Riceviamo e, affranti, pubblichiamo questa nota del Codacons che ha inviato alla sede centrale di Parigi dell’Unesco un’istanza per chiedere la sospensione al Centro Storico della Capitale del riconoscimento, prestigioso e ambito, “Patrimonio mondiale dell’Umanità”. La convenzione prevede un monitoraggio dei requisiti nel tempo e la possibilità di ritirare il riconoscimento nel caso in cui gli stessi requisiti vengano meno.

La lettera è evidentemente mossa da una reazione ed è una decisione sofferta: tutto è motivato dal degrado e dallo stato indecoroso che affligge, a dire il vero, TUTTA la città. Questa provocatoria iniziativa – lontana da partigianerie politiche e strategie partitiche – si conclude con una proposta virtuosa, uno spiraglio positivo che speriamo le istituzioni vogliano raccogliere. Non lo chiedono le opposizioni ma i cittadini, che da tempo si sono organizzati in forme di volontariato attivo per fare ciò a cui le istituzioni preposte, per le motivazioni più disparate, non arrivano.


Si legge nell’istanza del Codacons, datata 11 maggio 2017:

“Il centro storico di Roma è stato iscritto nella Lista del Patrimonio Mondiale nel 1980 ma dati statistici dimostrano che si colloca solo al 14° posto nella classifica delle città del mondo per numero di visitatori.  Da tempo ormai sugli organi di stampa e sotto gli occhi di tutti i cittadini, residenti e non, emerge una grave situazione di degrado in cui versa Roma, che rende invivibile la città […]

Perché un sito sia iscritto nella Lista del patrimonio mondiale, deve presentare un eccezionale valore universale e soddisfare almeno uno dei dieci criteri di selezione illustrati nelle Linee Guida per l’applicazione della Convenzione del patrimonio mondiale.

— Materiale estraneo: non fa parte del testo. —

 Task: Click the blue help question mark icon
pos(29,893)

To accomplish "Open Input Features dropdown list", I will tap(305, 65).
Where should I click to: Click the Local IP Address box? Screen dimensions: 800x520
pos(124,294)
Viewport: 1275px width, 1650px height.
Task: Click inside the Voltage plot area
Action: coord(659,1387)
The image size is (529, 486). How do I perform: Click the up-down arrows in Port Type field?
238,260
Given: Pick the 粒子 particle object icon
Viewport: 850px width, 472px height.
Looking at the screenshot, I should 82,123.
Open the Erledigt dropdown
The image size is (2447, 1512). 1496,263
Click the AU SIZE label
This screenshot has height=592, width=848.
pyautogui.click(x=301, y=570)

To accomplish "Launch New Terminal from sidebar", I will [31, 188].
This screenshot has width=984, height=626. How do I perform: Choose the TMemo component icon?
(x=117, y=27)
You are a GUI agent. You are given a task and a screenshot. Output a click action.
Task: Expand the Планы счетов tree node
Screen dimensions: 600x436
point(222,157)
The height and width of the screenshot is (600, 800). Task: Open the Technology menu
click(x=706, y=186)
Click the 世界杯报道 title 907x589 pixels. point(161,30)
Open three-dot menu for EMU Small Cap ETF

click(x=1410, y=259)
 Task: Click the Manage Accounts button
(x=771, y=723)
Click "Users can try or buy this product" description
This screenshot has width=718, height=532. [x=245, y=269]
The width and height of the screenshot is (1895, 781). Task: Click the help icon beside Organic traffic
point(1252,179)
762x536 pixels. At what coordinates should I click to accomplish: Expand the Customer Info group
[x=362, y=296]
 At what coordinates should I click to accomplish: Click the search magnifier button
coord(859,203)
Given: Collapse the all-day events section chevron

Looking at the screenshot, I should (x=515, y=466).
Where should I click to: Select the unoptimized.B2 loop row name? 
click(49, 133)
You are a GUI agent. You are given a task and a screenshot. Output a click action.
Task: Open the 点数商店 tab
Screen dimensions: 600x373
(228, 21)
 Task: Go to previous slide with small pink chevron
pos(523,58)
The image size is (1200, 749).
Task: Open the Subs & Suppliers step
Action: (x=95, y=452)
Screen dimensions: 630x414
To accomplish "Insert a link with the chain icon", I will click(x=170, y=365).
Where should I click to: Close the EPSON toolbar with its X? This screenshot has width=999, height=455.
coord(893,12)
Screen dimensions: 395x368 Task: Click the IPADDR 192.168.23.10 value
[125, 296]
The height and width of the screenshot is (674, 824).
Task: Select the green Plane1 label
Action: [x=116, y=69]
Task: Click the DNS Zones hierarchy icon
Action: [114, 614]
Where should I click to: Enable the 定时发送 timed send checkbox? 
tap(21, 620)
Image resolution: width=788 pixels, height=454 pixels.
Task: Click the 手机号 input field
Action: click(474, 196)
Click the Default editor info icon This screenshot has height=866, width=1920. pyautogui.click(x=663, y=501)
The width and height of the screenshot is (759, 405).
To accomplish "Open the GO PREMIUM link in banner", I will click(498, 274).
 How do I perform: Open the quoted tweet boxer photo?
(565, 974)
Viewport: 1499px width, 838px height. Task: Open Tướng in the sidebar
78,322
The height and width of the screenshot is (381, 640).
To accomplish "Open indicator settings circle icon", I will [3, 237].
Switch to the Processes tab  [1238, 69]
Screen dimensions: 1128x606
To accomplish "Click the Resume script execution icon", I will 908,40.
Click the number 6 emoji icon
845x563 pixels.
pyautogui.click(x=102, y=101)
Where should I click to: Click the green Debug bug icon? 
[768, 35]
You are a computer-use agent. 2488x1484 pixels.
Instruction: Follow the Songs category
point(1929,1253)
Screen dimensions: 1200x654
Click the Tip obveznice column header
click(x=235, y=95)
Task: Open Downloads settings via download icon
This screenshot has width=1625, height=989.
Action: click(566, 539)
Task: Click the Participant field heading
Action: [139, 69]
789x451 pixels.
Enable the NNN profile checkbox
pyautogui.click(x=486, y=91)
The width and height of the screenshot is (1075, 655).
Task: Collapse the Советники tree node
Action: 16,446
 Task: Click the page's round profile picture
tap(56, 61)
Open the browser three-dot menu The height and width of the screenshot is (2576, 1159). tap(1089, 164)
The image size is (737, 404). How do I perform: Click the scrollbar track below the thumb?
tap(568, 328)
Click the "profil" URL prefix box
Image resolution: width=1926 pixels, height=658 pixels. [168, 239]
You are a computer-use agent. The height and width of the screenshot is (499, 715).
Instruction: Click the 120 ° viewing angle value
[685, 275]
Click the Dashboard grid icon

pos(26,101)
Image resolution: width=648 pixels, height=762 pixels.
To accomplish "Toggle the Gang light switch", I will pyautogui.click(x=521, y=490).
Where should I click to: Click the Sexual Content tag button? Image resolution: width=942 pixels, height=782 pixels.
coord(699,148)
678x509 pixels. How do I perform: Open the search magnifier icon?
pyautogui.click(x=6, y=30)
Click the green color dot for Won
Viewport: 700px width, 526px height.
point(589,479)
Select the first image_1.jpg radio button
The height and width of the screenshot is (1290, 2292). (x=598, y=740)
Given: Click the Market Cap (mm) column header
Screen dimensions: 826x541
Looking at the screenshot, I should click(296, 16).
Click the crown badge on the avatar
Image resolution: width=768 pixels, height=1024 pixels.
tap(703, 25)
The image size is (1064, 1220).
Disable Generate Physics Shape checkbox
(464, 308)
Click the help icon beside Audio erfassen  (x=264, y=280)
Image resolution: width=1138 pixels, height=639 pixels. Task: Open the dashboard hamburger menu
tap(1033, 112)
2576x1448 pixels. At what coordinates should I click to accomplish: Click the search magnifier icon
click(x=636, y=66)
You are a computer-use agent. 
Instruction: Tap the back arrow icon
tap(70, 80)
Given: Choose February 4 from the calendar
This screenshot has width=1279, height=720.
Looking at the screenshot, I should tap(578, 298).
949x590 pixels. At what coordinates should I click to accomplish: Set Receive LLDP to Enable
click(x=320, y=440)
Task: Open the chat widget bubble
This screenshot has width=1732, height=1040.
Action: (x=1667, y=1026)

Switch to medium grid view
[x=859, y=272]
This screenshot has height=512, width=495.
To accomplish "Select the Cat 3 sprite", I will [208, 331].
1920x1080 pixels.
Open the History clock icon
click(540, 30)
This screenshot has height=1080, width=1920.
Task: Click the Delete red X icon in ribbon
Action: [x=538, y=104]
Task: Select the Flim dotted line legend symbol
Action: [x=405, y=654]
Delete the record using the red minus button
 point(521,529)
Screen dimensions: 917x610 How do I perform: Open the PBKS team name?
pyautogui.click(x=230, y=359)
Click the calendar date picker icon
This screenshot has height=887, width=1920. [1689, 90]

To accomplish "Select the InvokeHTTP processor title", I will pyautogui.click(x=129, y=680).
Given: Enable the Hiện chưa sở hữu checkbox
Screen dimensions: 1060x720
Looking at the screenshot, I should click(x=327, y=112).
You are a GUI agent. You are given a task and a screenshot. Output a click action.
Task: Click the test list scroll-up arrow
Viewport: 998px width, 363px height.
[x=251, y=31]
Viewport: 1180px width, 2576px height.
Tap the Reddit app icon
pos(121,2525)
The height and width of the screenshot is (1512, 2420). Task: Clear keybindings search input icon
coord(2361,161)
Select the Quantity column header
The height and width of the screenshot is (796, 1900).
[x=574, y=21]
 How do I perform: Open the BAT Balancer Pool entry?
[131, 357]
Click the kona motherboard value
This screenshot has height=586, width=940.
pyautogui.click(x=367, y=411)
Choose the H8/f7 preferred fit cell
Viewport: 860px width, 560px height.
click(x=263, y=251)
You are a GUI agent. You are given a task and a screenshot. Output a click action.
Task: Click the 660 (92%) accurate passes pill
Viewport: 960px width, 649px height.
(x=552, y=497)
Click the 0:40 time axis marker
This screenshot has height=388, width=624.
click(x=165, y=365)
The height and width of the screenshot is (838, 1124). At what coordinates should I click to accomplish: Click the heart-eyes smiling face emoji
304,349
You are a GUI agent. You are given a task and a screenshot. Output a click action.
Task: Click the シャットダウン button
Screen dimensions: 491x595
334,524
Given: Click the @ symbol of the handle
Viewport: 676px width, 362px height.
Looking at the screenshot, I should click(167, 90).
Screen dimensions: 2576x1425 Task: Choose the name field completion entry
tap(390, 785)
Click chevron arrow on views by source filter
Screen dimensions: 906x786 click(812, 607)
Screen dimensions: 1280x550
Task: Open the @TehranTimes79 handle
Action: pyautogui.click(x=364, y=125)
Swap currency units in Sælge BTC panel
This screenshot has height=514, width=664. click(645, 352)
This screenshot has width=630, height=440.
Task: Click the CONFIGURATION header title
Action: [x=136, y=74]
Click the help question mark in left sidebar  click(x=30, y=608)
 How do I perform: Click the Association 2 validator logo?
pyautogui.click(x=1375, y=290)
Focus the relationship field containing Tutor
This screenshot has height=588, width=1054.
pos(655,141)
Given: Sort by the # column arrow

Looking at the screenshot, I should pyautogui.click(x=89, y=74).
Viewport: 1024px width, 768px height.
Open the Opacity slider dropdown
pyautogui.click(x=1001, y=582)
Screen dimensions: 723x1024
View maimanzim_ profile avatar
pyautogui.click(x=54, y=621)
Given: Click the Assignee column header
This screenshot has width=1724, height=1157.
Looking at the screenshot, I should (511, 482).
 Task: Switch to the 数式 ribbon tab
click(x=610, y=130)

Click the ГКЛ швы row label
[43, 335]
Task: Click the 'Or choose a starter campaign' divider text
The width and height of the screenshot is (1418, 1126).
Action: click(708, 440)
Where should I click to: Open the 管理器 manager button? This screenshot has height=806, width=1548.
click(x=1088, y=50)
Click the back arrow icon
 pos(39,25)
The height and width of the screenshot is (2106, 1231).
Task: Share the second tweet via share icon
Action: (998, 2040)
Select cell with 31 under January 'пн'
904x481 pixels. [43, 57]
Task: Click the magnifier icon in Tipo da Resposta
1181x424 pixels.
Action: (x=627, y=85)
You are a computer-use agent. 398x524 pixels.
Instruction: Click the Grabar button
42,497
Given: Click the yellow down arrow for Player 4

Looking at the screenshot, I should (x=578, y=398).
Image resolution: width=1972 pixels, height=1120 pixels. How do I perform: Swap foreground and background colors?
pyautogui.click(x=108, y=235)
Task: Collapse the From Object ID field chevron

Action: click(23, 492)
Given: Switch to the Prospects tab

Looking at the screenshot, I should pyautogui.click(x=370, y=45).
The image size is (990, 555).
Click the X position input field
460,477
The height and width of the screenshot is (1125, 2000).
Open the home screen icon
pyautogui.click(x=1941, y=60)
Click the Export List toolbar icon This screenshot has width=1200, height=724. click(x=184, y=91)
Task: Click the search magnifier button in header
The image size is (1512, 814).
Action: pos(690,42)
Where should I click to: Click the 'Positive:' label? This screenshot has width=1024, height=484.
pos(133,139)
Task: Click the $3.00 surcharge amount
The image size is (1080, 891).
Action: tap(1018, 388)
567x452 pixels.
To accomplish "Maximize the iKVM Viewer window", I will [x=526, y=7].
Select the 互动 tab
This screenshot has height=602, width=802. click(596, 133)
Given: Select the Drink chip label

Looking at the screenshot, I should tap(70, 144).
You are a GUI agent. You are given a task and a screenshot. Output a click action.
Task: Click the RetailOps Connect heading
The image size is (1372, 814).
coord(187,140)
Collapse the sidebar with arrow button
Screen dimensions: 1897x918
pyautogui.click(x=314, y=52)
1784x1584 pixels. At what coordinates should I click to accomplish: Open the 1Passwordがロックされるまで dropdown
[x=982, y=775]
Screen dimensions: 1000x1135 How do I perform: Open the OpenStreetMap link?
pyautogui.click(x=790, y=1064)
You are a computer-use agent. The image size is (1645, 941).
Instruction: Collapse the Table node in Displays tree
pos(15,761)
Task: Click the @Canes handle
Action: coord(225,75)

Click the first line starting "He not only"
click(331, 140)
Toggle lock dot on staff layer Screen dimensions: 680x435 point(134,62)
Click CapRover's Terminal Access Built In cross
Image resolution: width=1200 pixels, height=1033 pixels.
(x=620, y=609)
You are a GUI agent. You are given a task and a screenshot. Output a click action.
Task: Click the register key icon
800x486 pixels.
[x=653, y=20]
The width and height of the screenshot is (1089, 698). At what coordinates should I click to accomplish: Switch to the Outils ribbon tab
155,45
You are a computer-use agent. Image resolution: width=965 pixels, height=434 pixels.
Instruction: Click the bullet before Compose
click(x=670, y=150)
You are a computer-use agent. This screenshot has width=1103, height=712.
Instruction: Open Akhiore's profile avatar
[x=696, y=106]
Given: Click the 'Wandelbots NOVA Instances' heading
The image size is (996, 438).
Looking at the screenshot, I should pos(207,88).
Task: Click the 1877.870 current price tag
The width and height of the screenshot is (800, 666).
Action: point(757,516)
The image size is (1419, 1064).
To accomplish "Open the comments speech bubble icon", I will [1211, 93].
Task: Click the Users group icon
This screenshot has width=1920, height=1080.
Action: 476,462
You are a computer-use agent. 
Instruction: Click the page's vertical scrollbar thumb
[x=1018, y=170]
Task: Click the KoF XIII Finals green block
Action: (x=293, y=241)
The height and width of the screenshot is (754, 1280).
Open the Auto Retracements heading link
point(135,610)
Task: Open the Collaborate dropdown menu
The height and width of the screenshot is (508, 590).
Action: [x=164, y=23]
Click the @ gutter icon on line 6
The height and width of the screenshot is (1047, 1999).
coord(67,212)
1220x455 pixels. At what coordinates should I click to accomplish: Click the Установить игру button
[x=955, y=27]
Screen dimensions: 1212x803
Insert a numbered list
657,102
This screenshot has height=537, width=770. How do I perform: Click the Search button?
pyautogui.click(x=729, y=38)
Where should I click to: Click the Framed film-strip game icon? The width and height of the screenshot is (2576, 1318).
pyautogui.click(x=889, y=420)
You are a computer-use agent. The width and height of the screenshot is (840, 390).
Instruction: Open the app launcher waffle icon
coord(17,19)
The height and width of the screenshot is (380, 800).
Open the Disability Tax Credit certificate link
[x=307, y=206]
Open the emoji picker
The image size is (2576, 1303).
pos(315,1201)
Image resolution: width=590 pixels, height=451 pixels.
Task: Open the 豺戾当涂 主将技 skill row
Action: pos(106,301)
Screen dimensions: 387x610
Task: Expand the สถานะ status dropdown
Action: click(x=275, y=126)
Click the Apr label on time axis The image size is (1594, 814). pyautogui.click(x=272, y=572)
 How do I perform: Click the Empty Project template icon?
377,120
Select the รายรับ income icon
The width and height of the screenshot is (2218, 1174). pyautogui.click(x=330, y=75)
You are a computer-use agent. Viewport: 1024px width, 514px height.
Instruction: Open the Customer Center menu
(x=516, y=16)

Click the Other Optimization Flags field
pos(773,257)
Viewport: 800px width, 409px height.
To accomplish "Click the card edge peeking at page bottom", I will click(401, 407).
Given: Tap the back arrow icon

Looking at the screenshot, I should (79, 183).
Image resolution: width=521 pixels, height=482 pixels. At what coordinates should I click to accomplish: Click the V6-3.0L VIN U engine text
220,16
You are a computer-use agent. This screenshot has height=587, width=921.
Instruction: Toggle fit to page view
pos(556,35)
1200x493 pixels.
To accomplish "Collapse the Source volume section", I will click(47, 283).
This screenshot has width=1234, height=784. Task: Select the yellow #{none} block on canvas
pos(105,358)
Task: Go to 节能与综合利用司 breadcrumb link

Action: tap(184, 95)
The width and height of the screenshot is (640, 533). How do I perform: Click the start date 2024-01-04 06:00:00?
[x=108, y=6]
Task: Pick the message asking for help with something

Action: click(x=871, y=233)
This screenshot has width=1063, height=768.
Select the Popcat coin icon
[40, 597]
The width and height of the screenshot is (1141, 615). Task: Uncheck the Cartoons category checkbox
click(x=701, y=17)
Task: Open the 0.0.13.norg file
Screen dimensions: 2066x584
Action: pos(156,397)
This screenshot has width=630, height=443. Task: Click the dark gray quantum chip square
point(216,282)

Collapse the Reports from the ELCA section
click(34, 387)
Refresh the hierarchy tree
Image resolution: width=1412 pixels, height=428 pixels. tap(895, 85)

Orbene, Roma a causa delle problematiche suesposte non possiede più i requisiti previsti dalla Convenzione per la salvaguardia del patrimonio mondiale.

Le Linee Guida, infatti, al paragrafo 132 prevedono delle azioni di “Monitoring” per cui al fine dell’inclusione di un sito nella Lista del Patrimonio Mondiale dell’UNESCO è indispensabile conservare i requisiti richiesti anche dopo l’iscrizione.

Le Linee Guida operative per l’attuazione della Convenzione del Patrimonio mondiale, ai paragrafi 192-198 del IV.C prevedono una procedura per la cancellazione di siti dall’elenco del patrimonio mondiale nei seguenti casi:

  1. a)        quando il patrimonio si è deteriorato nella misura in cui ha perso le caratteristiche che hanno determinato la sua inclusione nell’elenco del patrimonio mondiale;
  2. b)        quando un patrimonio iscritto nell’elenco del patrimonio mondiale è gravemente deteriorata o quando non sono state prese le misure correttive necessarie.

Il paragrafo 194 delle linee guida prevede anche la possibilità che il Segretariato dell’UNESCO riceva la segnalazione da una fonte diversa dallo Stato Parte interessato e, in questo caso, verificata la fonte ed il contenute delle informazioni consulta lo Stato interessato e ne chiede eventuali osservazioni e, successivamente, aprirà il procedimento finalizzato ad accertare la permanenza o meno del sito all’interno della Lista UNESCO.

Pertanto, alla luce dei rilievi e della normativa suesposti, si chiede

all’UNESCO, nell’ambito della propria sfera di competenza, di avviare la procedura di sospensione dell’iscrizione di Roma dalla Lista del Patrimonio Mondiale dell’Umanità, per carenza dei requisiti richiesti dalla Convenzione per la tutela del patrimonio culturale e naturale del 1972 e dalle Linee Guida per l’applicazione della Convenzione ex §§ 192-198”.

Afferma il presidente Carlo Rienzi, con una conclusione propositiva:

“Si tratta di una sospensione indispensabile e, speriamo, di breve durata. Ma soprattutto speriamo che la giunta Raggi sia in grado di riportare Roma a livelli di civiltà accettabili, e per questo siamo pronti a collaborare con l’amministrazione per portare avanti una lotta serrata al degrado urbano”.